_Work to be completed_
All lines from the one containing "The image size is (640, 703)." through the end of the material below are to be printed exactly, both ends included, minus pictures.

(Data section Opens)

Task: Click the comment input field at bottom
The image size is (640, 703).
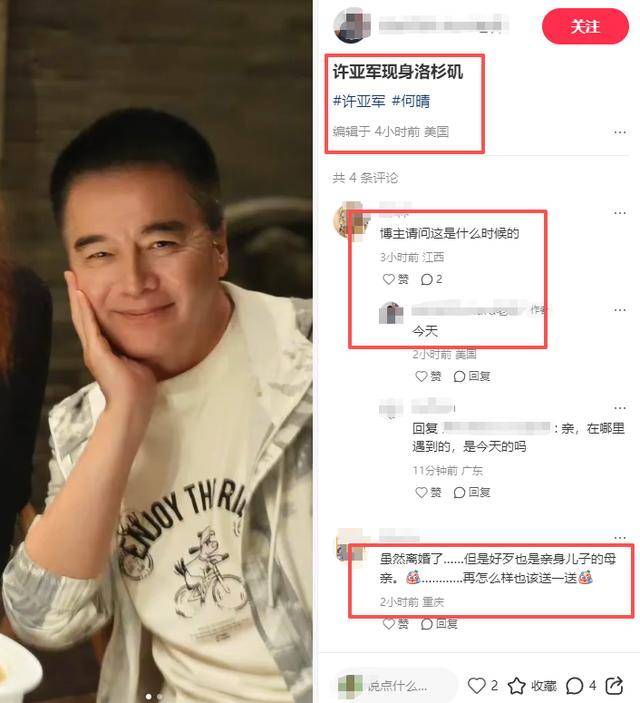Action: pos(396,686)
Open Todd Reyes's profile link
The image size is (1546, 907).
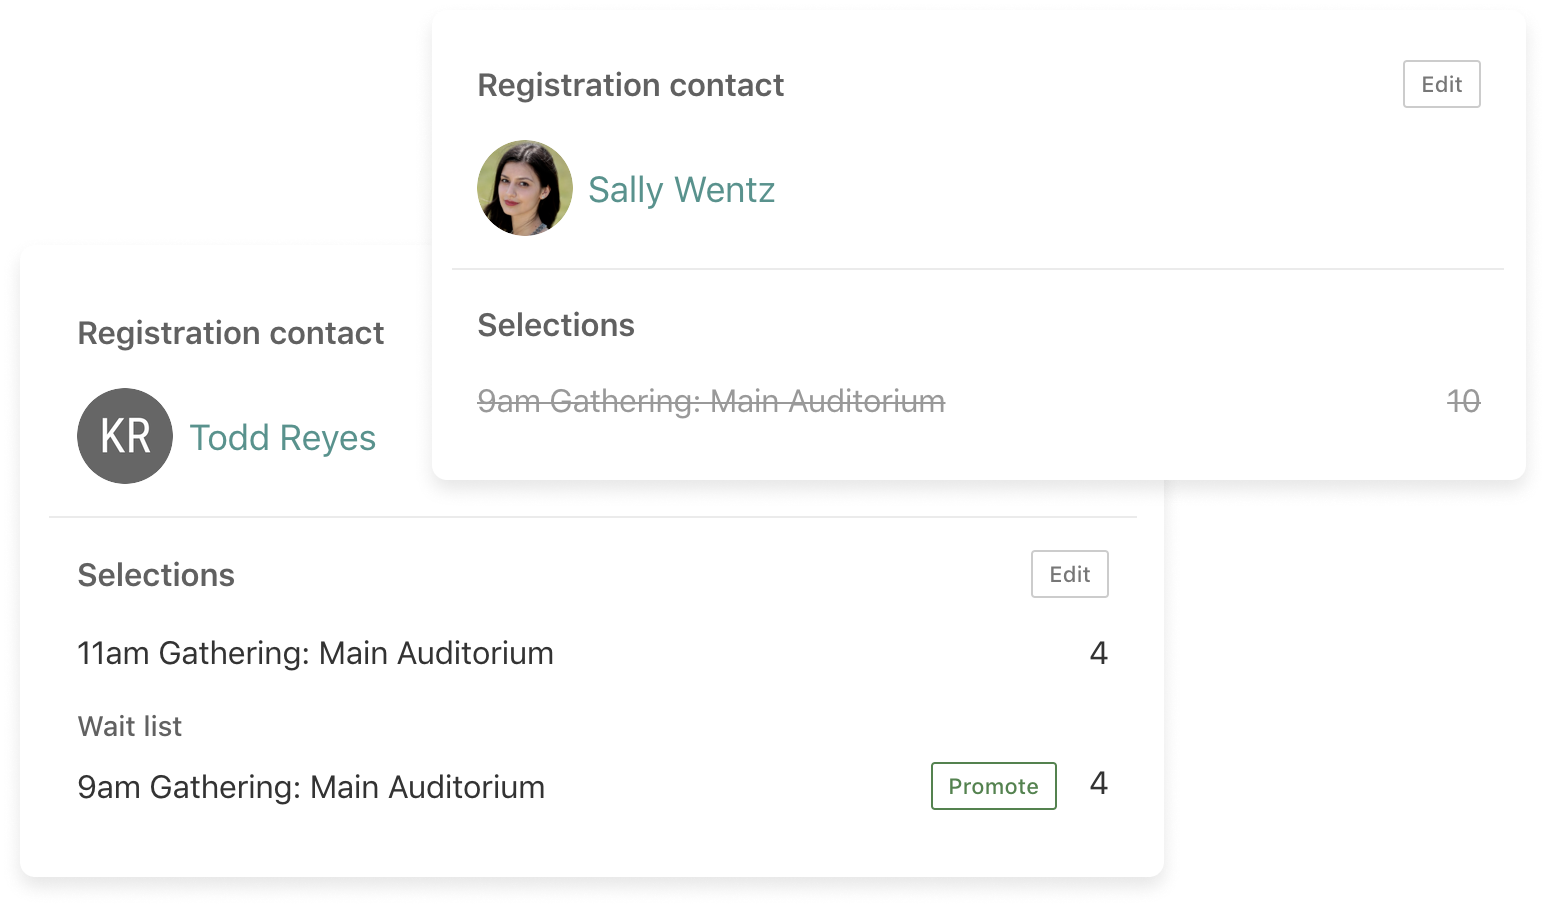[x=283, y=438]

(Data section Closes)

_Response for this exercise_
The image size is (640, 703).
Action: pos(396,686)
Open Todd Reyes's profile link
The image size is (1546, 907).
[x=283, y=438]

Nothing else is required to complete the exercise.